WHAT IS BEING ASKED:
Reproduce every record below word for word and include no pictures.

----

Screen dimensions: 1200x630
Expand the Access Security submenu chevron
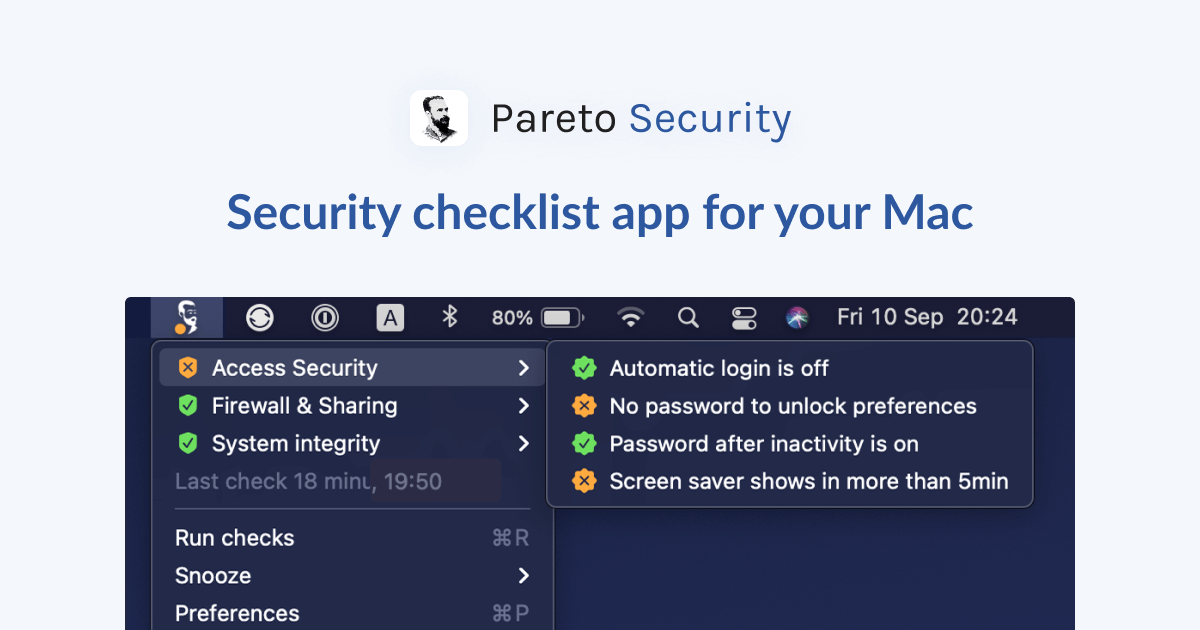524,367
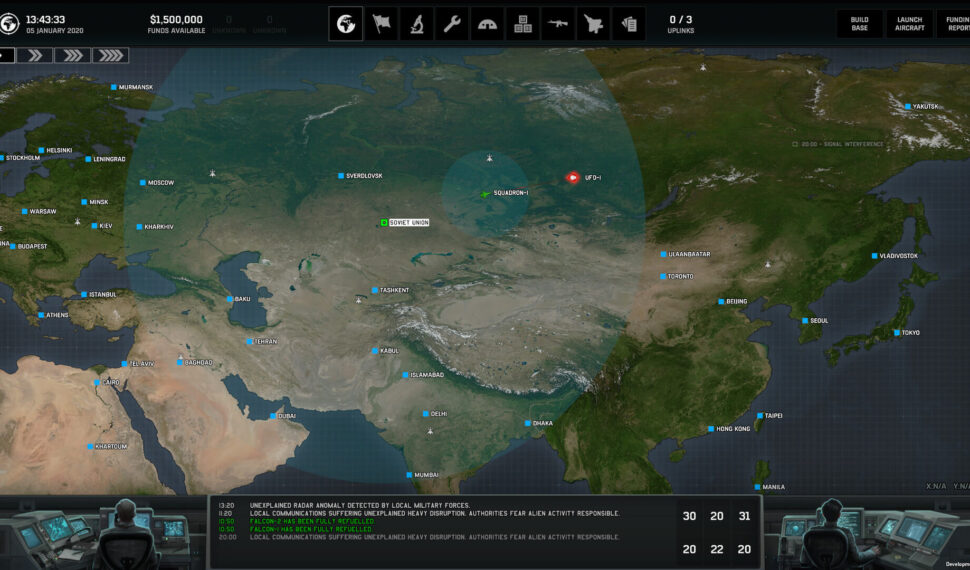This screenshot has width=970, height=570.
Task: Open the archive documents screen
Action: tap(627, 24)
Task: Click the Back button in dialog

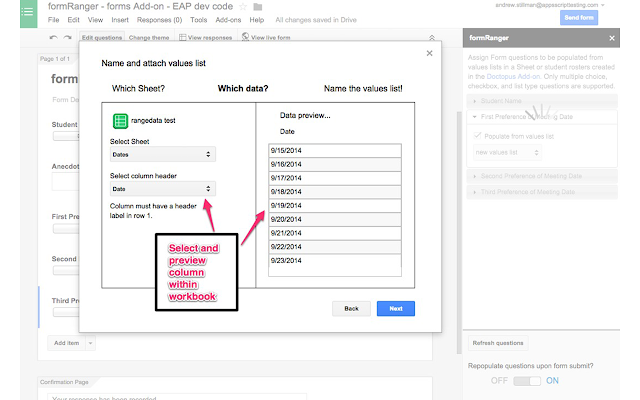Action: (351, 308)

----

SOLVED PROBLEM:
Screen dimensions: 1200x630
Expand the Access Security submenu chevron
524,367
This screenshot has width=970, height=570.
Task: Open the archive documents screen
Action: tap(627, 24)
Task: Click the Back button in dialog

Action: (351, 308)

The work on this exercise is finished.